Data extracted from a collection
=== Section Start ===

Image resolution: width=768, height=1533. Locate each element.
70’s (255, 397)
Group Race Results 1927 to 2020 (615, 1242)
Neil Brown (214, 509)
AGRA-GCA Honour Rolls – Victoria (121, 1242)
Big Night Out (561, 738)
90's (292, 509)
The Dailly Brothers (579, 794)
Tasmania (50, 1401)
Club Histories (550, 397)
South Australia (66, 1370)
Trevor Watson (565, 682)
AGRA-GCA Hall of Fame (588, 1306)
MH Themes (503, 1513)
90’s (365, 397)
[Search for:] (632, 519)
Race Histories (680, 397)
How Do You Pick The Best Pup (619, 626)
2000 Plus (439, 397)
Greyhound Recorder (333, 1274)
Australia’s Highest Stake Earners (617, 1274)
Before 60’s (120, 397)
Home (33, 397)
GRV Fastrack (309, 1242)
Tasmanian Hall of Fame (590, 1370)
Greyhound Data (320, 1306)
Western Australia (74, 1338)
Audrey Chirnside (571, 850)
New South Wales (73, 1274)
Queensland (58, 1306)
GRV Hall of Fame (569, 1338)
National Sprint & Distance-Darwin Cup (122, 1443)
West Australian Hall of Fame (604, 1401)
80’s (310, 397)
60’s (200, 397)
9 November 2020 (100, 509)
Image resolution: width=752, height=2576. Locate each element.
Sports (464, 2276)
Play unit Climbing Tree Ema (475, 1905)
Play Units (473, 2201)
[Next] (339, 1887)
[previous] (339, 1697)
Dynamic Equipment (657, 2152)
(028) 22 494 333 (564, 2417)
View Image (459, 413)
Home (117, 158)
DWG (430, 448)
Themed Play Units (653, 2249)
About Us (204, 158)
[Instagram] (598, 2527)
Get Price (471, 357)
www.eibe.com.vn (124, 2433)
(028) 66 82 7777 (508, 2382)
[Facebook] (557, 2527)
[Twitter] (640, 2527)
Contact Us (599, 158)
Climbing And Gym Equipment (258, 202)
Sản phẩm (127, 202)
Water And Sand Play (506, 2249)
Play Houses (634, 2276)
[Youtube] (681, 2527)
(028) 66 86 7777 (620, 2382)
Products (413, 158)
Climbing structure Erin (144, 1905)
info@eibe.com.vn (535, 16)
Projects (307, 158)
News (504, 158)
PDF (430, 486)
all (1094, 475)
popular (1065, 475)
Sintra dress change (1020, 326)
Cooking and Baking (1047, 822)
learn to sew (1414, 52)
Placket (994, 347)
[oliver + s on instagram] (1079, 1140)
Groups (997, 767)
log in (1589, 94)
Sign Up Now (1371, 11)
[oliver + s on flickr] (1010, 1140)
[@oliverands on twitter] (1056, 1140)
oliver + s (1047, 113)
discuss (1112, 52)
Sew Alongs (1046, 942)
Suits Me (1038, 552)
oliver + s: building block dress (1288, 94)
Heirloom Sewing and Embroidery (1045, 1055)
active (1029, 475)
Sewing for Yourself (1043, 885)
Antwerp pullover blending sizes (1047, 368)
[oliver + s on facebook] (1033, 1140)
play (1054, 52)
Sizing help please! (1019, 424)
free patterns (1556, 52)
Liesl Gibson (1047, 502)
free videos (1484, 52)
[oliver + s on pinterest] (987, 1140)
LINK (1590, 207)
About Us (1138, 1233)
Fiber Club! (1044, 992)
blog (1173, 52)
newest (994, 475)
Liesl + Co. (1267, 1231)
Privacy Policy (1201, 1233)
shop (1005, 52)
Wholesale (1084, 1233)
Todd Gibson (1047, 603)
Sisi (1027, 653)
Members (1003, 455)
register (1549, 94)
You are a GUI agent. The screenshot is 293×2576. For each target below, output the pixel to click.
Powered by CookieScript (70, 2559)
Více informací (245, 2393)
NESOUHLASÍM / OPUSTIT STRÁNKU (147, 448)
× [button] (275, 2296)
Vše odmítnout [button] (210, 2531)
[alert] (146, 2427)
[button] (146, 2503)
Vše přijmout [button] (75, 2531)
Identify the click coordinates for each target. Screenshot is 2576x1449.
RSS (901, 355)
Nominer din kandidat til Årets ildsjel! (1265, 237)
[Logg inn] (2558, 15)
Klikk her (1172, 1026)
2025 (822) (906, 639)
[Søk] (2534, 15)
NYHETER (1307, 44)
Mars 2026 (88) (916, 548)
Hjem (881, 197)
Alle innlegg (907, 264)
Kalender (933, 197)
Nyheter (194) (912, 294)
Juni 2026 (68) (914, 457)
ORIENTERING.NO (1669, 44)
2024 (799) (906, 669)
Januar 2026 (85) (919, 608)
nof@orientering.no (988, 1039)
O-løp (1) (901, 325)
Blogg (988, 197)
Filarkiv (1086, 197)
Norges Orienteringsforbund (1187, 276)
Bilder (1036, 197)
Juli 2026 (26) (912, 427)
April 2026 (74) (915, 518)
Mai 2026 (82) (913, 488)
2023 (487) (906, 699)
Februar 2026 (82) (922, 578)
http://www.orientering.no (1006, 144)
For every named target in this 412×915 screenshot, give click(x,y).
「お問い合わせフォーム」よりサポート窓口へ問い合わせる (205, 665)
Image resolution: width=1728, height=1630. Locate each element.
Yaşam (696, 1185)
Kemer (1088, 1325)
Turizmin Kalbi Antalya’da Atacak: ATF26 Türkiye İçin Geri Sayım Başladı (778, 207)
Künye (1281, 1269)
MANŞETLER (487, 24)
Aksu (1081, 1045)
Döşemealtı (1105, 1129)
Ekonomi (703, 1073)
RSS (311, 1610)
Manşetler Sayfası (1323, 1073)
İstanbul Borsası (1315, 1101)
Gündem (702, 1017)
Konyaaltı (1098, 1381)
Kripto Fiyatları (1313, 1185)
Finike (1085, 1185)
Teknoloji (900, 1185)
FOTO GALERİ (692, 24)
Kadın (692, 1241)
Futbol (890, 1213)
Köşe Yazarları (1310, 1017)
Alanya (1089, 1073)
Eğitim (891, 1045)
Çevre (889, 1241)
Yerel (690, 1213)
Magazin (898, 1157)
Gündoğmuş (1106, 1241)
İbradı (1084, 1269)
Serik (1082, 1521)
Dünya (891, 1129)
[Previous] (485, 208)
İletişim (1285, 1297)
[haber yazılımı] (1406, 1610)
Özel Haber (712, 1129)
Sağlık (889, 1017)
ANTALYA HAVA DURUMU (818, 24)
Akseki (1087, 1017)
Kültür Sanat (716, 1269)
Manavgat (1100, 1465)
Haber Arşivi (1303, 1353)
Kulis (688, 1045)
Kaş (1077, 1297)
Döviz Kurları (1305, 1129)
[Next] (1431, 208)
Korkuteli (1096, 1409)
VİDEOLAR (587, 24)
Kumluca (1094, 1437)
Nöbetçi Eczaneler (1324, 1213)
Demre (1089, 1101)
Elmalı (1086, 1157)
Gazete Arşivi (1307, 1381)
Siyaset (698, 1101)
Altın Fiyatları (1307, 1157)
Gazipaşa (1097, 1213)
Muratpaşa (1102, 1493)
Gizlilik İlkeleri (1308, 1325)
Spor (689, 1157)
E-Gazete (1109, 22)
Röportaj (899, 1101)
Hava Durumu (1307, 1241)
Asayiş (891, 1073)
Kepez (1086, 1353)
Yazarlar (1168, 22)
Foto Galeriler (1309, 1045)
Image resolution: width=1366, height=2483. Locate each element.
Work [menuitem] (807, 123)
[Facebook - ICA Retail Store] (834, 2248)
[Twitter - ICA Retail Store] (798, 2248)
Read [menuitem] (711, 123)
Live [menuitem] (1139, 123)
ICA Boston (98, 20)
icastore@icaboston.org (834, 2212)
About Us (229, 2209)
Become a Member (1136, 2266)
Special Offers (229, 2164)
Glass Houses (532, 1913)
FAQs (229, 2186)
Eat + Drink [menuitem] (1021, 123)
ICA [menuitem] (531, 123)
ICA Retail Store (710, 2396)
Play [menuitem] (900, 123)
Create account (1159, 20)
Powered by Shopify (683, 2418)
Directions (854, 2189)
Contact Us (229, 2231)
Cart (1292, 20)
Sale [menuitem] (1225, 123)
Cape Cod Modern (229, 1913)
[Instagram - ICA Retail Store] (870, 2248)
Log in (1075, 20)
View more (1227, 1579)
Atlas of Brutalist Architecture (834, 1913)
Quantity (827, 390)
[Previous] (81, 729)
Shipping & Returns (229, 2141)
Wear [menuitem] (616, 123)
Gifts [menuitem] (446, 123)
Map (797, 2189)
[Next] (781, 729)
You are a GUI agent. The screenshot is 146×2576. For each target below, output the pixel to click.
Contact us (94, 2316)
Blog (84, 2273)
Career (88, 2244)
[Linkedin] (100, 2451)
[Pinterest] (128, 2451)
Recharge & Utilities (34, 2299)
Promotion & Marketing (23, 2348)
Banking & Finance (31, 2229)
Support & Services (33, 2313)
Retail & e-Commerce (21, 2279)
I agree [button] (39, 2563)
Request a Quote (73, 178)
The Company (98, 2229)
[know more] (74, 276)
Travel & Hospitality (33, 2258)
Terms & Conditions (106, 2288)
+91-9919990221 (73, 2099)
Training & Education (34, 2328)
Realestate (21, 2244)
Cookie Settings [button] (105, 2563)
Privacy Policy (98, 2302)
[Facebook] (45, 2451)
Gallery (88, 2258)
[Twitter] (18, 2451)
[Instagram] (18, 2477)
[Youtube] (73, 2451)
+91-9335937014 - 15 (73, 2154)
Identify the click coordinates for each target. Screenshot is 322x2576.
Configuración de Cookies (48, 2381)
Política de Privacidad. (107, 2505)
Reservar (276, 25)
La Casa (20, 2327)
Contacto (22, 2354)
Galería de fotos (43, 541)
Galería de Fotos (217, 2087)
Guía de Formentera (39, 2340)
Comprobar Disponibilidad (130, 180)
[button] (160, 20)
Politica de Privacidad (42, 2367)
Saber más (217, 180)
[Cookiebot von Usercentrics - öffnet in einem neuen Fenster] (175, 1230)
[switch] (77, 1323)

=== Section End ===

--- WORK TO COMPLETE ---
Return each line from the entries above that includes "target".

--- RESULT OF THE TASK ---
You are a GUI agent. The screenshot is 293×2576. For each target below, output the pixel to click.
Identify the click coordinates for each target. Screenshot is 2576x1449.
For every named target in this 412×915 screenshot, give click(x,y).
You are a GUI agent. The screenshot is 146×2576. For each target below, output the pixel to click.
Identify the click coordinates for each target. Screenshot is 322x2576.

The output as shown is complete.